In the present investigation, we aimed to determine a number of characteristics linked to the presence of ROS. These were: (1) mediation of DNA damage through lipid peroxidation employing butylated hydroxyanisol (BHA); (2) detection of the presence of oxidized DNA bases employing specialized enzymes: formamidopyrimidine DNA Glycosylase (FPG) and endonuclease III (endo III); and (3) DNA repair at a single time point of 24 h. The cells selected for this investigation are of relevance for different reasons. Lymphocytes are commonly employed as surrogate cells whilst sperm have been demonstrated to be affected by oestrogens. Furthermore, we investigated the described characteristics on five oestrogenic compounds (diethylstilboestrol (DES), progesterone (PG), 17β-oestradiol, noradrenaline (NA) and triiodotyronine (T3)) providing a wide variety of functions and molecular structures to this study. We understand that the effects generated by oestrogens occur at lower concentrations. Physiological concentrations of these compounds are typically in the picoM to nM range: 17β-oestradiol (0.1 to 1.6 nM) [27], PG (30 to 600 nM) [28], NA (2 to 4 nM) [29] and T3 (1 to 3 nM) [30]. However, exposure occurs over longer periods of time and such conditions may become difficult to reproduce in vitro in a laboratory. Furthermore, we see a need to generate effects in order to be able to reveal the mechanisms underlying them.

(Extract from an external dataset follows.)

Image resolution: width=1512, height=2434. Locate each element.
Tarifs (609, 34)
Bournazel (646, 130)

The concentrations selected have already been employed in previous investigations [16,17,22,26,31].

2. Results and Discussion

2.1. Mediation of Lipid Peroxidation in the Generation of DNA Damage

Lipid peroxidation appears to be a major source of endogenous DNA damage in humans that may contribute significantly to cancer and other genetic diseases linked to lifestyle and dietary factors [32]. ROS have been reported to impair membrane function [33]. This occurs in an initiation stage through the extraction of hydrogen from membrane lipids by ROS such as the hydroxyl radical (HO) [34]. Peroxyl radicals (ROO) are formed in the propagation stage, which after a cascade of reactions, ends up yielding deleterious effects to DNA. In sperm, oxidative stress is known to play a major role in the etiology of defective sperm function via mechanisms involving the induction of peroxidative damage to the plasma membrane [35].

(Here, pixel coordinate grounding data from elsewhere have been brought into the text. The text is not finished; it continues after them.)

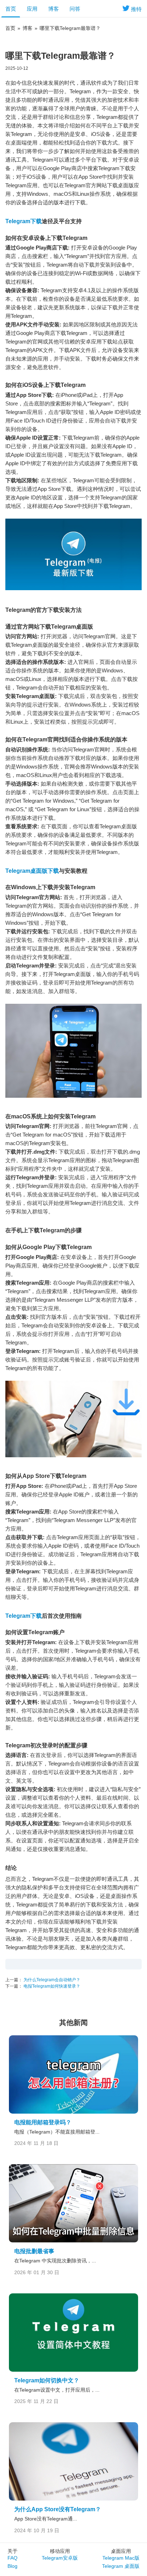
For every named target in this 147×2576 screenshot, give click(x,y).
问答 (75, 9)
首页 (10, 9)
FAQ (12, 2558)
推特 (136, 9)
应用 (32, 9)
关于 (12, 2551)
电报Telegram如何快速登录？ (51, 1986)
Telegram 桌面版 (121, 2566)
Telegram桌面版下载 (32, 871)
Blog (12, 2566)
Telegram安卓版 (60, 2558)
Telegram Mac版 (121, 2558)
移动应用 (60, 2551)
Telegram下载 (23, 221)
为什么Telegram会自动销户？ (51, 1979)
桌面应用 (121, 2551)
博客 (53, 9)
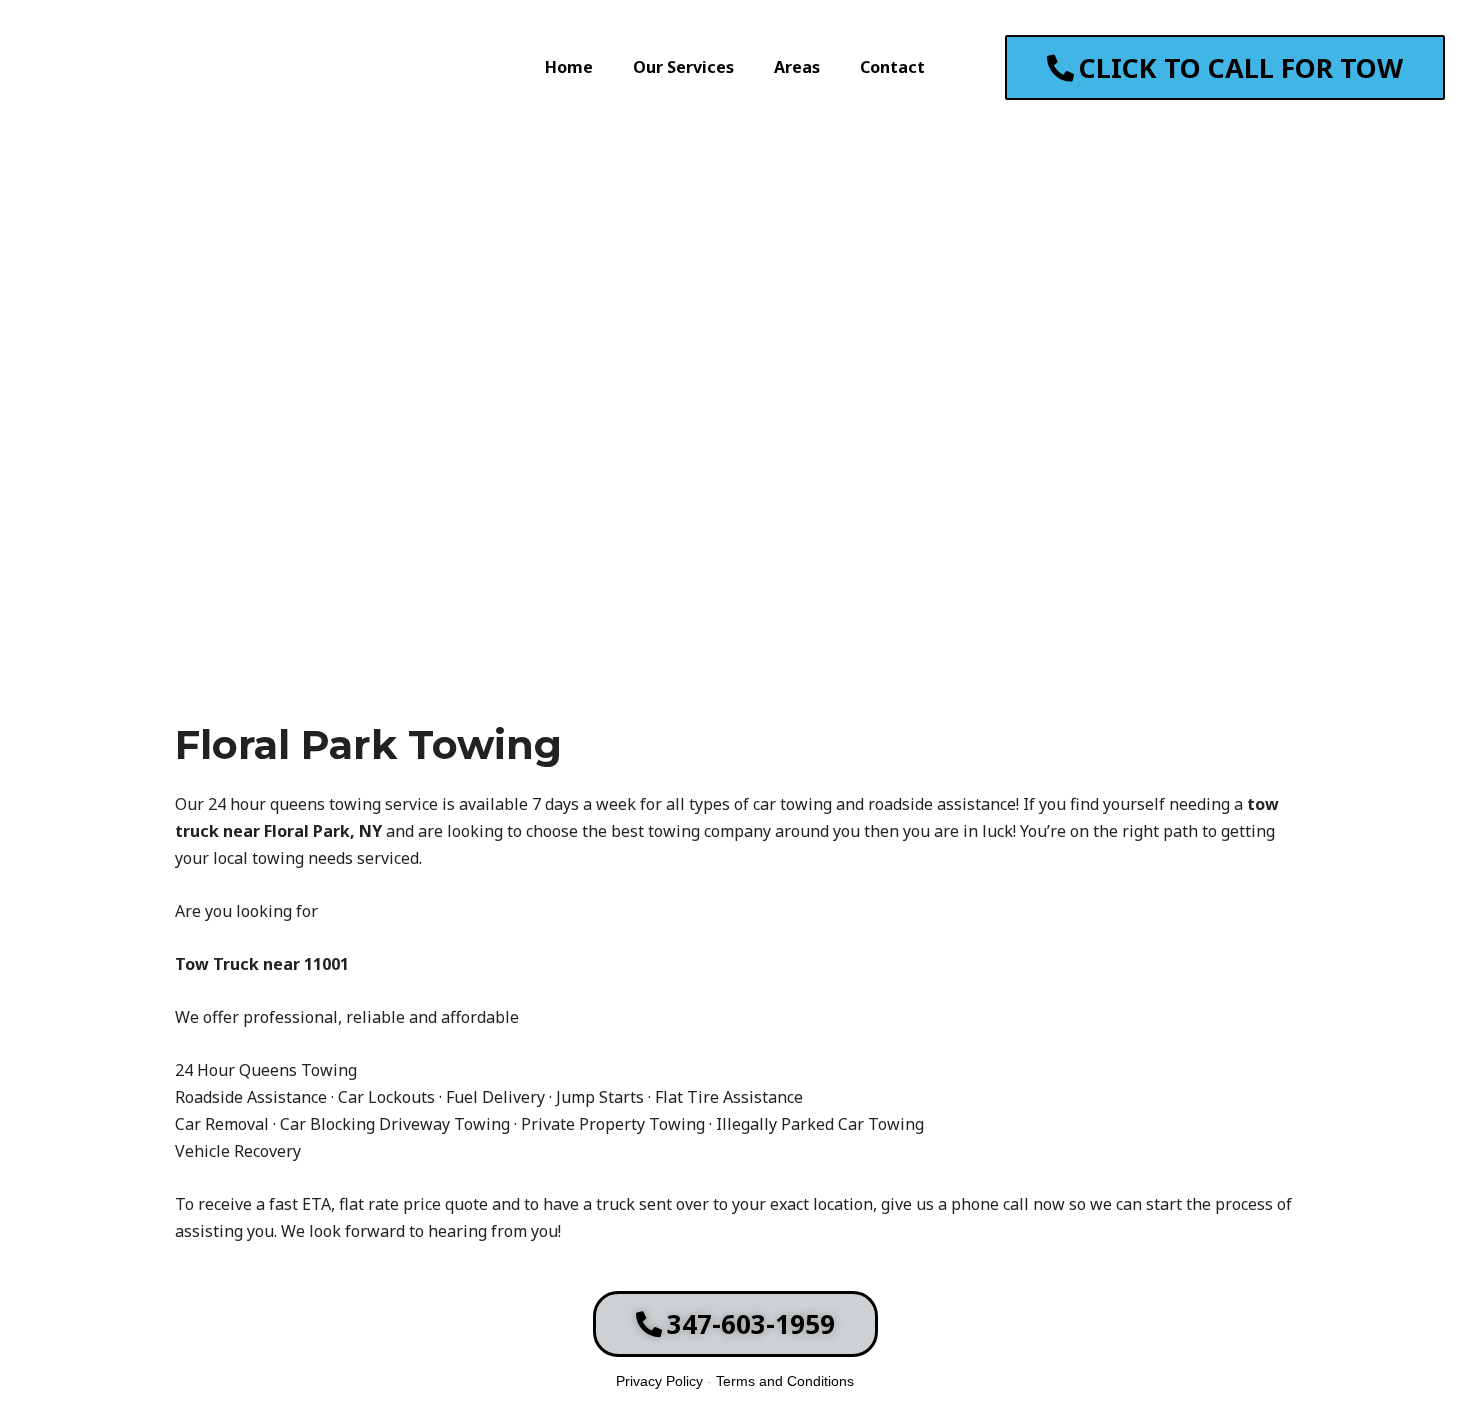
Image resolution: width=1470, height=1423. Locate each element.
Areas (797, 67)
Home (569, 67)
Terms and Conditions (785, 1381)
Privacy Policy (659, 1381)
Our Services (683, 67)
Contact (892, 67)
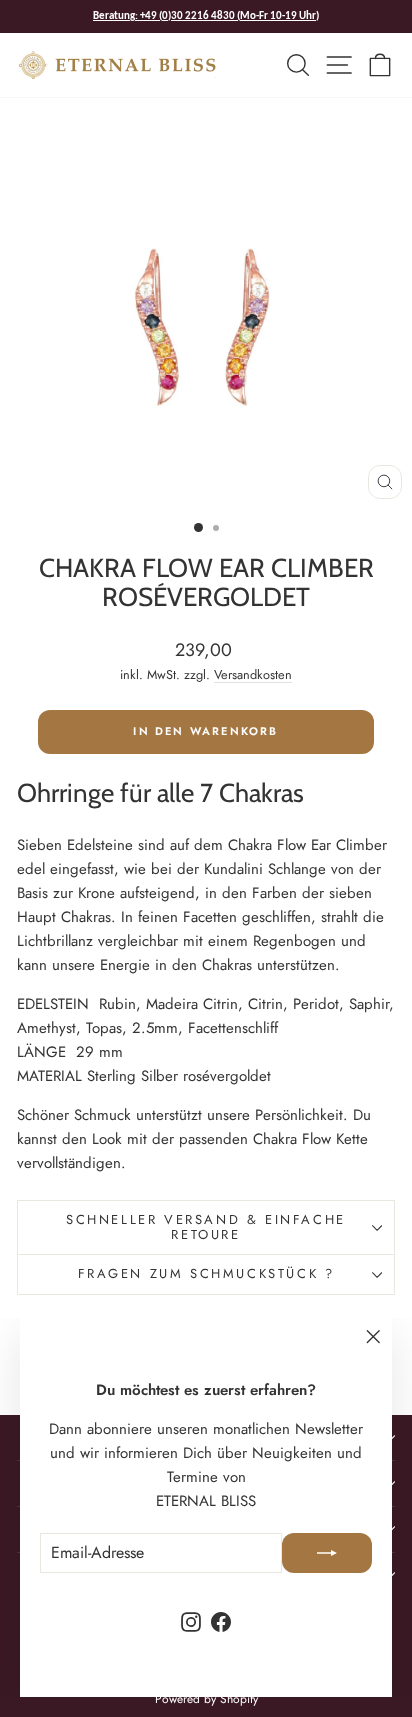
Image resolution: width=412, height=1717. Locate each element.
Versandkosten (253, 674)
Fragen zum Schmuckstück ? (206, 1273)
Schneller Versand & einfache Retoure (206, 1227)
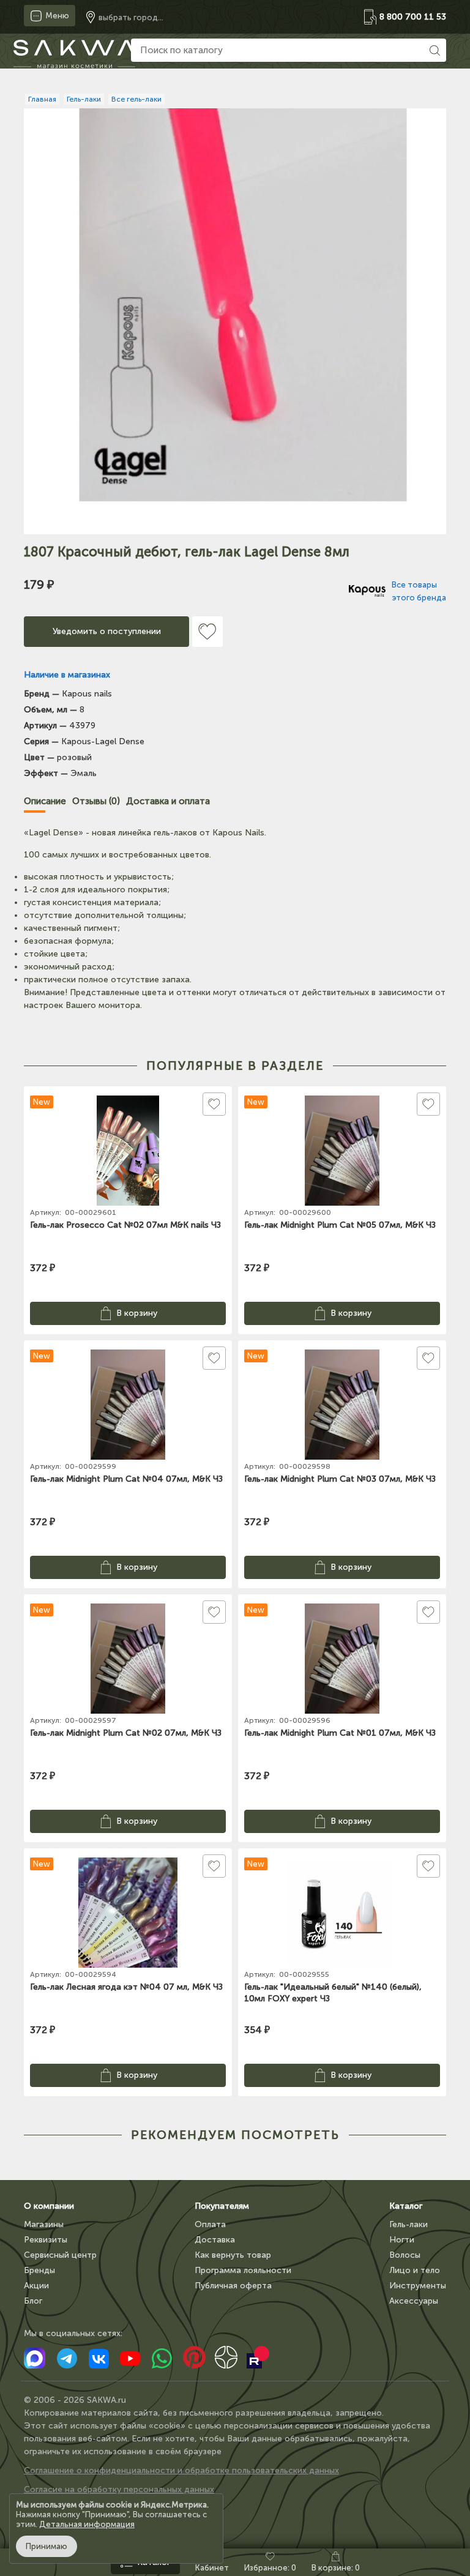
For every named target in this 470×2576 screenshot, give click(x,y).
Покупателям (222, 2206)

Human PBL and sperm were co-incubated with oestrogenic compounds in the presence and absence of butylated hydroxyanisol (BHA). BHA is a well-known lipid peroxidation blocker used in the food industry [36]. This was in order to find out whether its presence modulated DNA damage by reducing or abolishing lipid peroxidation generated by oestrogens. By halting the lipid peroxidation, the end products are impeded in reacting with the DNA molecule. BHA at a concentration of 500 μM was selected on the basis of its DNA protective effects to a ROS inducing agent in CHO cells [37]. Reduction in genotoxic effects has also been observed in another investigation at this concentration [38].

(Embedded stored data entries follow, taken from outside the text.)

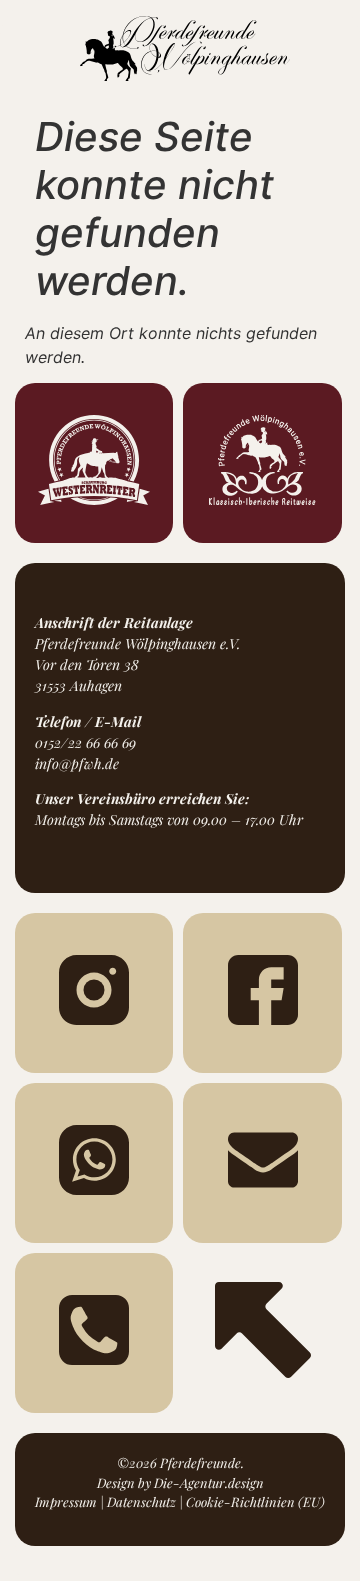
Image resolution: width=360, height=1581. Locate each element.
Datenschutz (141, 1501)
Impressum (66, 1501)
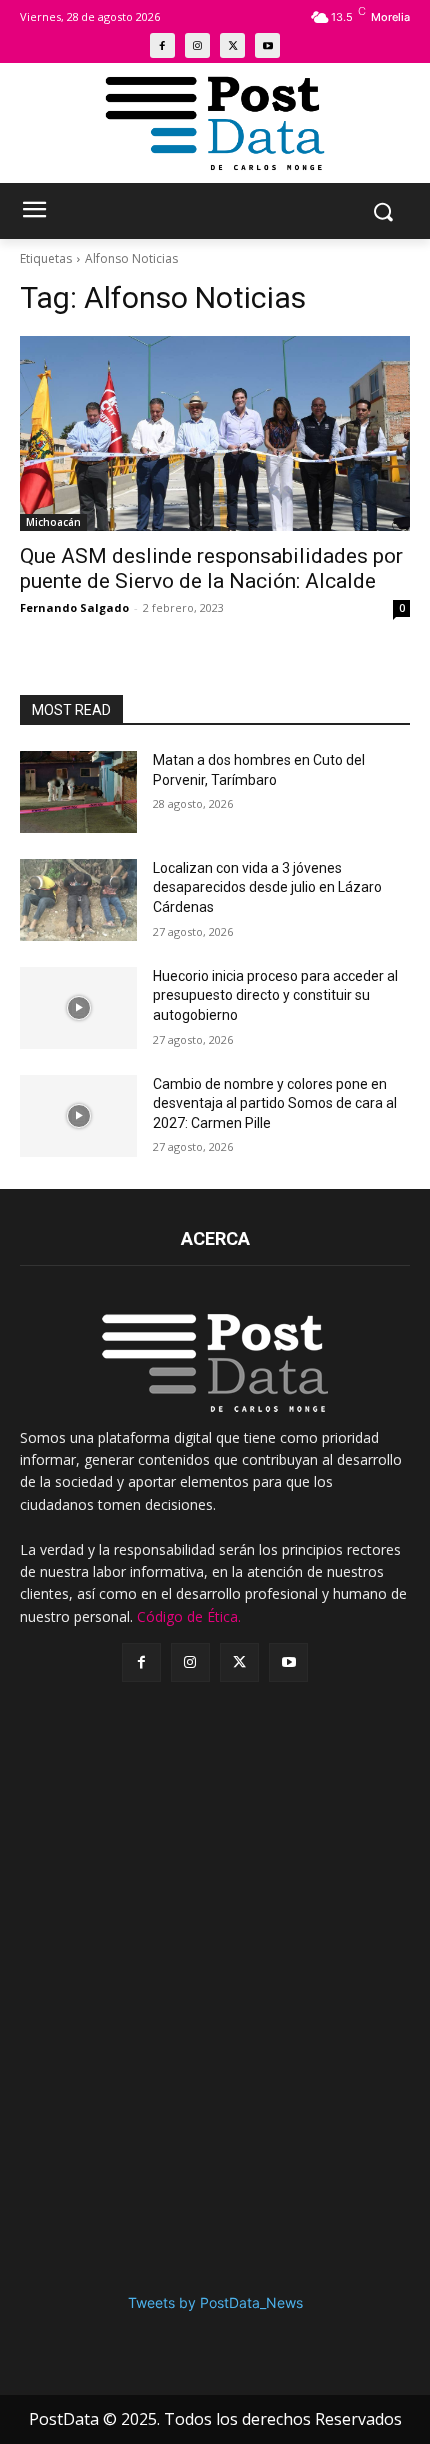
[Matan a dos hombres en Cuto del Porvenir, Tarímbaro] (78, 792)
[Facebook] (162, 45)
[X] (232, 45)
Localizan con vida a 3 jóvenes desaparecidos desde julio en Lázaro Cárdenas (267, 887)
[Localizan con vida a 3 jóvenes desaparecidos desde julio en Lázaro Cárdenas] (78, 900)
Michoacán (53, 522)
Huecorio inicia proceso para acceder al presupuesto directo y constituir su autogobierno (275, 995)
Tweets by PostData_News (215, 2302)
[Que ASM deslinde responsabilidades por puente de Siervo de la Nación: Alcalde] (215, 433)
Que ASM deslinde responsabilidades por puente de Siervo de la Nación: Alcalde (211, 568)
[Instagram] (197, 45)
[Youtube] (267, 45)
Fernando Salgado (74, 607)
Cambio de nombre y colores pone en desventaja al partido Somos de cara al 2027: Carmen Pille (275, 1103)
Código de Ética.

In Figure 1a and b, the effect of BHA on the genotoxicity of oestrogenic compounds on lymphocytes and sperm is displayed. The negative control for lymphocytes and sperm in the absence of BHA provided an Olive tail moment value which was within the historical records in our laboratory as observed in publications by this group. BHA at a concentration of 500 μM exhibited a pro-oxidant effect which generated DNA damage in a statistically significant manner in both cell types. All oestrogenic compounds, the solvent (DMSO) and the positive control (H2O2) induced an increase in the values of Olive tail moment when compared to the negative control in both cell types. In lymphocytes (Figure 1a), BHA reduced the DNA damage generated by the oestrogenic compounds and H2O2 in all cases with the exception of DMSO. The reduction was statistically significant in some instances. By contrast, no reduction by BHA was observed at any treatment in sperm.

Figure 1.

Figure 1.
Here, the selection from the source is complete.